**Task to complete**
Out of the material that follows, write out exactly the lines from the line with "5 - 10 triệu (482, 199)" to the line with "[home] (160, 24)", both ends included, and no others.

**Dataset content**

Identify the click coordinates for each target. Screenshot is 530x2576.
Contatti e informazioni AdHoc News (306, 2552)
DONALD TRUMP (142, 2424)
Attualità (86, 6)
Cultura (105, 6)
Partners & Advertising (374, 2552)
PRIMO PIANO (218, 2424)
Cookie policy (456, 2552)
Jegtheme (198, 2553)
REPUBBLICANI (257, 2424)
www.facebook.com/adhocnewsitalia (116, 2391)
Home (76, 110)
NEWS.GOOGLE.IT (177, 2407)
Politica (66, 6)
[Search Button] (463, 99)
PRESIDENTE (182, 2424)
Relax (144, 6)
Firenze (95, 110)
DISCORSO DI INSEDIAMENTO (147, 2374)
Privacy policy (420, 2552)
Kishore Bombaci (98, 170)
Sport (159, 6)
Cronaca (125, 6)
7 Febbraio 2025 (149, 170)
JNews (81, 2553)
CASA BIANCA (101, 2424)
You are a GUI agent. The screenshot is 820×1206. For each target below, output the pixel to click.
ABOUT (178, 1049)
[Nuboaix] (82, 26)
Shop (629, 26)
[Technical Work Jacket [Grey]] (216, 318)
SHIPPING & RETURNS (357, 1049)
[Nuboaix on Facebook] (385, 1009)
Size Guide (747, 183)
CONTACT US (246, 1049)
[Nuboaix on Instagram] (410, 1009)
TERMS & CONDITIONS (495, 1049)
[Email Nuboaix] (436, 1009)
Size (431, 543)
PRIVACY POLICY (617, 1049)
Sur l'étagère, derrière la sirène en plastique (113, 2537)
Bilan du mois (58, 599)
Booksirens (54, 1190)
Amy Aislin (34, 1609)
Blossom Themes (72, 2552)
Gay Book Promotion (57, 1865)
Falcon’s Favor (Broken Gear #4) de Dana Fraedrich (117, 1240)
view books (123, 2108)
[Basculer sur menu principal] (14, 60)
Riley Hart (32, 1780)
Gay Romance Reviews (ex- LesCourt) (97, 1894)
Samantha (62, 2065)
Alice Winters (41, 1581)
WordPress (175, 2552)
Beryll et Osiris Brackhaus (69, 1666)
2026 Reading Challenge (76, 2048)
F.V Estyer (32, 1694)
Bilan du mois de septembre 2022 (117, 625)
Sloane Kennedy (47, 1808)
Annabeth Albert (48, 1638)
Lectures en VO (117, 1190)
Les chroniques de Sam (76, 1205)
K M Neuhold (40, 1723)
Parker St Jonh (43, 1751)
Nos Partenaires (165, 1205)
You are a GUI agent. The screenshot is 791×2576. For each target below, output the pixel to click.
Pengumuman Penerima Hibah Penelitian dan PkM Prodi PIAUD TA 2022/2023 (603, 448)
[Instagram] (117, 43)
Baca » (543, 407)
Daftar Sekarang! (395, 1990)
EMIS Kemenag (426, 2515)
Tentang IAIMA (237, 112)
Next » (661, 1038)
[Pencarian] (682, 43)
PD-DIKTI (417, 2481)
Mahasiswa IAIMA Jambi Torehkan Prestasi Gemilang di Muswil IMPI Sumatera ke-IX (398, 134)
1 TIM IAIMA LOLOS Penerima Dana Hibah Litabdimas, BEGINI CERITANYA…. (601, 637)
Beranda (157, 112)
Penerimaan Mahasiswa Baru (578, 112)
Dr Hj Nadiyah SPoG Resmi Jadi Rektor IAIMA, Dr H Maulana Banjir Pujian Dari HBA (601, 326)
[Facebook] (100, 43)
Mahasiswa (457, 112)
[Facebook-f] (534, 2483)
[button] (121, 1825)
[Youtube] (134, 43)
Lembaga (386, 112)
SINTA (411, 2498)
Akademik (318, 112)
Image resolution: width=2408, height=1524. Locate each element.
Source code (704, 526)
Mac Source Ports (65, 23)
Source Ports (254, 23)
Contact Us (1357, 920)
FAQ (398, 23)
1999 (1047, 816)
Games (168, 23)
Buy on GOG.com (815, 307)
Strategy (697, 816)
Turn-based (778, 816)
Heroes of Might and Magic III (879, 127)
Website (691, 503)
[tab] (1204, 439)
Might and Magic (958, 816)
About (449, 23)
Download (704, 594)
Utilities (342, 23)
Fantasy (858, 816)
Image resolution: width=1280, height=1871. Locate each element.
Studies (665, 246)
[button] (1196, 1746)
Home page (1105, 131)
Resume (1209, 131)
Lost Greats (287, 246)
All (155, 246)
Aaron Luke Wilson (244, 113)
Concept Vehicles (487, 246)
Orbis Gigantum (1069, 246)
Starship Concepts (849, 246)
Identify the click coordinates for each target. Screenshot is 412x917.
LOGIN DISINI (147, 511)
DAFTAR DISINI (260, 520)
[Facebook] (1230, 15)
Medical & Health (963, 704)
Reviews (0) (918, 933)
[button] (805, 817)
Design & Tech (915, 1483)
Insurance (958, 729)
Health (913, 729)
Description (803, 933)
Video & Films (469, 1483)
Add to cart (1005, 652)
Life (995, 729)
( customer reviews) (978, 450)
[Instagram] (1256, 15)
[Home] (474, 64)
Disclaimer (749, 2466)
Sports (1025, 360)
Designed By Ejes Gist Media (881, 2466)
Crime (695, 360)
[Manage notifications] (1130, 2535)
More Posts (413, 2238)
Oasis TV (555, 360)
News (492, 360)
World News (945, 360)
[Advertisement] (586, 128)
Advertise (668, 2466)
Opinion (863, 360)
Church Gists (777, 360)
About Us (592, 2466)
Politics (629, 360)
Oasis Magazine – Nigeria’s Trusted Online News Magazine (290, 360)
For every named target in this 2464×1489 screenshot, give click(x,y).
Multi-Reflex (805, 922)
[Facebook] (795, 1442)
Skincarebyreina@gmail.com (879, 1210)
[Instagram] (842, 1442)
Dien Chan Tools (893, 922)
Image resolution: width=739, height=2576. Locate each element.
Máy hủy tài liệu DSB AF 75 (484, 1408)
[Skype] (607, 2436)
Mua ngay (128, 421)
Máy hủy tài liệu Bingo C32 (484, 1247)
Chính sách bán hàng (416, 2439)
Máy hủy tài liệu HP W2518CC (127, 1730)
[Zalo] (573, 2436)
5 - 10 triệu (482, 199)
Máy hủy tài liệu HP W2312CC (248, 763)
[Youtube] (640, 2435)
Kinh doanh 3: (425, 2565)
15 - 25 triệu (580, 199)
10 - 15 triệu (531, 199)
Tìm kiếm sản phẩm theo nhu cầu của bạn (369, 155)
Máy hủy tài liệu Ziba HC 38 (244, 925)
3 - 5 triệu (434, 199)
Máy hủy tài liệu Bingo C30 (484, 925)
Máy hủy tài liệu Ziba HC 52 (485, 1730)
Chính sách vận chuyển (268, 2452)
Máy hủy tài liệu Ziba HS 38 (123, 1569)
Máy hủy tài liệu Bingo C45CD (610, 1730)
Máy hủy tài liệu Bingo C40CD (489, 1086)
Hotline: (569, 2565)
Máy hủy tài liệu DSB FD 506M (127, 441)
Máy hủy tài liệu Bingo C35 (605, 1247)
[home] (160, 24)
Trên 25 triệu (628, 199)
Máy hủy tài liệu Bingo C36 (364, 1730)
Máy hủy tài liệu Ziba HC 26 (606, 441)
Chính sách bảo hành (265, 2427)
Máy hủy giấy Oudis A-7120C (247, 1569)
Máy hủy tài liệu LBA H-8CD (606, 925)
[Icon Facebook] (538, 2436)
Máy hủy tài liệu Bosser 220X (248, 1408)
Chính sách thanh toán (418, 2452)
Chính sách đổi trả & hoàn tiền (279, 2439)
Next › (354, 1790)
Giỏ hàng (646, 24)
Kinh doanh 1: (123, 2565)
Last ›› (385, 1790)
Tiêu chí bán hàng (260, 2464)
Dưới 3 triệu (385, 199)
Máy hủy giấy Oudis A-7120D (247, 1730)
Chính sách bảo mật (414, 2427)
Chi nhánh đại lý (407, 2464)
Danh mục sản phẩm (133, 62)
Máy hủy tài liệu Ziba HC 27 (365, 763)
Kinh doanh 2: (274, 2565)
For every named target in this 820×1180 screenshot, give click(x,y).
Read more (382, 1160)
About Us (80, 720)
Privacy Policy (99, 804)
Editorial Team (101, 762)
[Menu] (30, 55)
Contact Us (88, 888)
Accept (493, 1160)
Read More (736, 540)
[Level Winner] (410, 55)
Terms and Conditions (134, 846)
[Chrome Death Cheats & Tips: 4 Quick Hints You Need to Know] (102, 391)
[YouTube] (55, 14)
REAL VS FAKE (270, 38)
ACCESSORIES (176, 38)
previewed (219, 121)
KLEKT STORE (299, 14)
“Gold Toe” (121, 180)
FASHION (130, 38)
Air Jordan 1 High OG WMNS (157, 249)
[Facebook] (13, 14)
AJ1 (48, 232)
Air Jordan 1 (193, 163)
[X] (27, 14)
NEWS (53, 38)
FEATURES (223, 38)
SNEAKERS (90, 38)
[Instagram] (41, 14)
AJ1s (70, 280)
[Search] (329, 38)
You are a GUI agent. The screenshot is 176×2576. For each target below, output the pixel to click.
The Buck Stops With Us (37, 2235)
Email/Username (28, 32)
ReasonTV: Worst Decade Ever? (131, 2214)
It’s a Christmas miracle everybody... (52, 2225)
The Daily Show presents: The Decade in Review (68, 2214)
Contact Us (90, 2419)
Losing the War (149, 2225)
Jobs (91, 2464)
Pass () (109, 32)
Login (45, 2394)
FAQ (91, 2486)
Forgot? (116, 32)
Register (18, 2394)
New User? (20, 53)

**Final answer**
5 - 10 triệu (482, 199)
Máy hủy tài liệu HP W2312CC (248, 763)
[Youtube] (640, 2435)
Kinh doanh 3: (425, 2565)
15 - 25 triệu (580, 199)
10 - 15 triệu (531, 199)
Tìm kiếm sản phẩm theo nhu cầu của bạn (369, 155)
Máy hủy tài liệu Ziba HC 38 (244, 925)
3 - 5 triệu (434, 199)
Máy hủy tài liệu Bingo C30 (484, 925)
Máy hủy tài liệu Ziba HC 52 (485, 1730)
Chính sách vận chuyển (268, 2452)
Máy hủy tài liệu Ziba HS 38 (123, 1569)
Máy hủy tài liệu Bingo C45CD (610, 1730)
Máy hủy tài liệu Bingo C40CD (489, 1086)
Hotline: (569, 2565)
Máy hủy tài liệu DSB FD 506M (127, 441)
Máy hủy tài liệu Bingo C35 (605, 1247)
[home] (160, 24)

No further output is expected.